Prompt ▸ With no omissions, write out every record given below.

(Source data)
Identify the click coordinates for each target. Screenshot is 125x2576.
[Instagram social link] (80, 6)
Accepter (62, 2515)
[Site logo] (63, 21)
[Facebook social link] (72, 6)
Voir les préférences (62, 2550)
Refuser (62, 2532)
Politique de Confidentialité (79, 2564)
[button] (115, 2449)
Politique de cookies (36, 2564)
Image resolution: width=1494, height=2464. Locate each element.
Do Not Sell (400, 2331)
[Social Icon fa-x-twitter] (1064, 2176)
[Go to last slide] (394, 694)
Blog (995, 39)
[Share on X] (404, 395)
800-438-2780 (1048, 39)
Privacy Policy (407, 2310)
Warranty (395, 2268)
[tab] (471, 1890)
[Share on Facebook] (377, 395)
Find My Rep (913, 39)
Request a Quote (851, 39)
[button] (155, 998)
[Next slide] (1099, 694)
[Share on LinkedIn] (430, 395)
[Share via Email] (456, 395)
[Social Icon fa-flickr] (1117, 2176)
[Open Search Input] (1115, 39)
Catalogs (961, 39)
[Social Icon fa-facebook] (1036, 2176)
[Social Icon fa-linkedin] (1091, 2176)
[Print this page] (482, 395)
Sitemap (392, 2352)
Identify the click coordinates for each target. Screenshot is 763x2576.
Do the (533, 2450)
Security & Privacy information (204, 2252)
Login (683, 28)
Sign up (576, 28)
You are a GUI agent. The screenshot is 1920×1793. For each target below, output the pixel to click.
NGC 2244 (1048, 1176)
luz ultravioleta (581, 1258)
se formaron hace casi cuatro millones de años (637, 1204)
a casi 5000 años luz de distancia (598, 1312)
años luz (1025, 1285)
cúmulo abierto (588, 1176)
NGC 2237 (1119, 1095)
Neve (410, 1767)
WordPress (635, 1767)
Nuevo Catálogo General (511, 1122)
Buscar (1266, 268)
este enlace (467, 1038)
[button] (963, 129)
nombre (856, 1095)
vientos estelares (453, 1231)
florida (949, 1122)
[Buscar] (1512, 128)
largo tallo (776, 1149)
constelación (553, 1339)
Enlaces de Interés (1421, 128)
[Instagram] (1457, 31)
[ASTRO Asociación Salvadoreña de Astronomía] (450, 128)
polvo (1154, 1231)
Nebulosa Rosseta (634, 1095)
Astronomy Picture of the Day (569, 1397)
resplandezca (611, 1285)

Your response ▸
Identify the click coordinates for each target. Screenshot is 125x2576.
[Instagram social link] (80, 6)
Accepter (62, 2515)
[Site logo] (63, 21)
[Facebook social link] (72, 6)
Voir les préférences (62, 2550)
Refuser (62, 2532)
Politique de Confidentialité (79, 2564)
[button] (115, 2449)
Politique de cookies (36, 2564)
Image resolution: width=1494, height=2464. Locate each element.
Do Not Sell (400, 2331)
[Social Icon fa-x-twitter] (1064, 2176)
[Go to last slide] (394, 694)
Blog (995, 39)
[Share on X] (404, 395)
800-438-2780 (1048, 39)
Privacy Policy (407, 2310)
Warranty (395, 2268)
[tab] (471, 1890)
[Share on Facebook] (377, 395)
Find My Rep (913, 39)
Request a Quote (851, 39)
[button] (155, 998)
[Next slide] (1099, 694)
[Share on LinkedIn] (430, 395)
[Share via Email] (456, 395)
[Social Icon fa-flickr] (1117, 2176)
[Open Search Input] (1115, 39)
Catalogs (961, 39)
[Social Icon fa-facebook] (1036, 2176)
[Social Icon fa-linkedin] (1091, 2176)
[Print this page] (482, 395)
Sitemap (392, 2352)
Identify the click coordinates for each target. Screenshot is 763x2576.
Do the (533, 2450)
Security & Privacy information (204, 2252)
Login (683, 28)
Sign up (576, 28)
You are a GUI agent. The screenshot is 1920×1793. For each target below, output the pixel to click.
NGC 2244 (1048, 1176)
luz ultravioleta (581, 1258)
se formaron hace casi cuatro millones de años (637, 1204)
a casi 5000 años luz de distancia (598, 1312)
años luz (1025, 1285)
cúmulo abierto (588, 1176)
NGC 2237 (1119, 1095)
Neve (410, 1767)
WordPress (635, 1767)
Nuevo Catálogo General (511, 1122)
Buscar (1266, 268)
este enlace (467, 1038)
[button] (963, 129)
nombre (856, 1095)
vientos estelares (453, 1231)
florida (949, 1122)
[Buscar] (1512, 128)
largo tallo (776, 1149)
constelación (553, 1339)
Enlaces de Interés (1421, 128)
[Instagram] (1457, 31)
[ASTRO Asociación Salvadoreña de Astronomía] (450, 128)
polvo (1154, 1231)
Nebulosa Rosseta (634, 1095)
Astronomy Picture of the Day (569, 1397)
resplandezca (611, 1285)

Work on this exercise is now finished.